На следующий день надо было все-таки что-то делать... надо было готовить праздник для детей. Для них все равно должен быть праздник. Может быть, не такой веселый, как обычно. Вечером Арнис, как сумел, рассказал детям о происшедшем. Они знали, конечно, Иоста и Гэсса, и для них все это было ужасом кромешным. Арнис только не стал рассказывать о том, во что превратился Гэсс – пусть он умрет героем, хоть для детей. Узнают позже... Ильгет повесила портреты погибших в гостиной. Там уже висели снимки Миры, Аурелины, Андорина, Рэйли, Чена, а Данг и Лири так и находились в маленьком домашнем музее.
И неудержимо накатывалось Рождество.
Ильгет не стала звонить Мари, просто поехала к ней. Та выглядела совершенно потерянной... Все валилось у нее из рук, делать ничего не могла. Детей у нее на время забрала мать. Мари сказала, что у нее был уже Дэцин. Ильгет так и не поняла, знает Мари о том, что на самом деле произошло с Гэссом, или нет... С Дэцина бы сталось рассказать ей. Хотя – зачем? Дэцин изверг конечно, но не бессмысленный изверг. Ильгет вытащила Мари на Набережную, они долго гуляли вдвоем. Почти не разговаривали. О чем говорить? Мари было хорошо рядом с Ильгет. И после ее ухода стало чуть-чуть легче, теперь уже можно было просто думать о Гэссе, просто вспоминать.

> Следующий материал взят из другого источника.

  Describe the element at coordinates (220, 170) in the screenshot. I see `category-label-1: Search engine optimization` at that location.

В церковь на Рождество, конечно, хотелось пойти. Ильгет и вообще не вылезала бы теперь из церкви, находя там утешение. А вот праздновать – совершенно нет. Но совсем не праздновать было нельзя. Хотя Белла, видя состояние своих детей и зная все, предложила забрать внуков к себе, ни Арнис, ни Ильгет на это не согласились. Они и так виноваты перед детьми, оставили их больше, чем на полгода.
– Будем праздновать, – сказал Арнис, – просто потихоньку дома отметим.

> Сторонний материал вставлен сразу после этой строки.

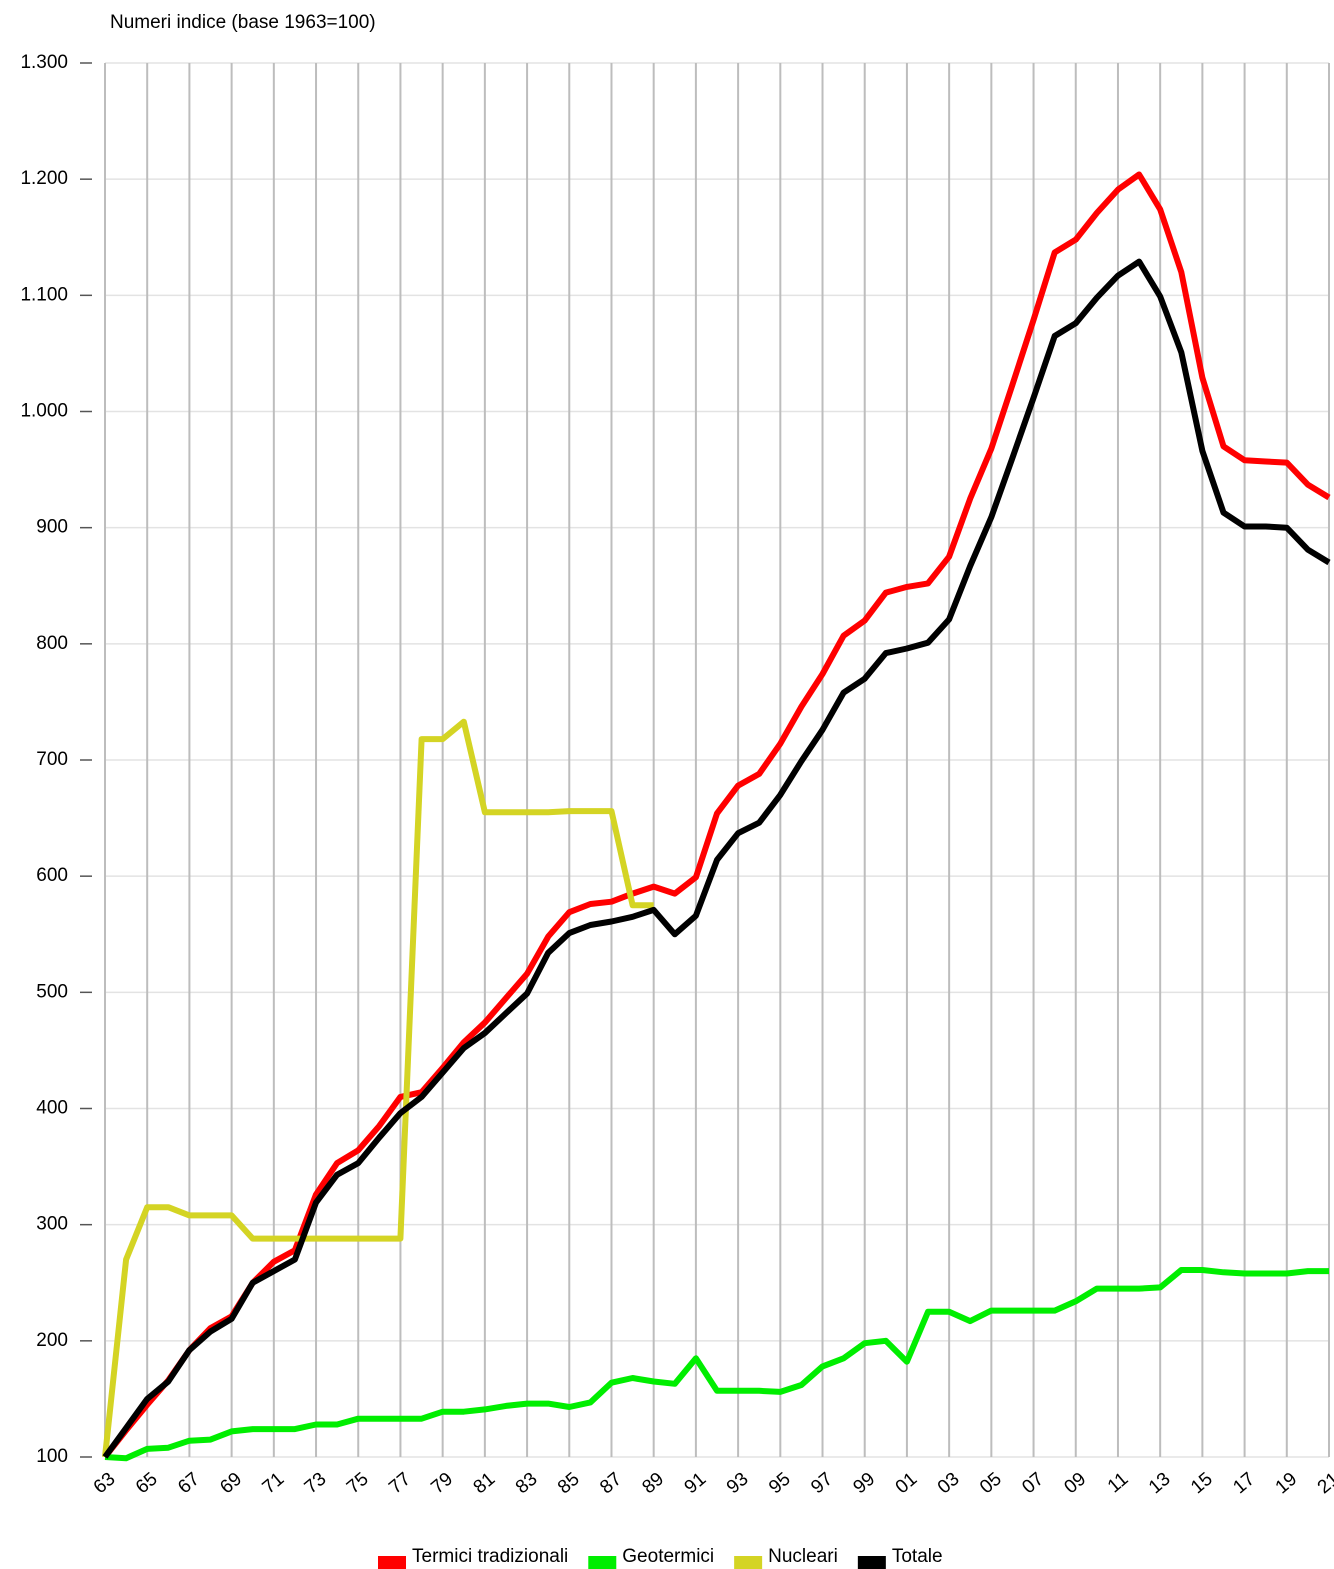 This screenshot has height=1569, width=1334. Describe the element at coordinates (569, 1484) in the screenshot. I see `x-tick-label: 85` at that location.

Ильгет согласилась с ним. Вот уж чего не хотелось – тащиться в эту ночь на Набережную, в толпу веселящегося народа...
Ничего особенного они не запланировали. Молчаливо решили – как будет, так и ладно. Ильгет с девочками все утро пекли и жарили на кухне, готовя ярнийские лакомства. Арнис и мальчишки в это время украшали гостиную. К шести полетели в церковь. Вернулись в восемь вечера.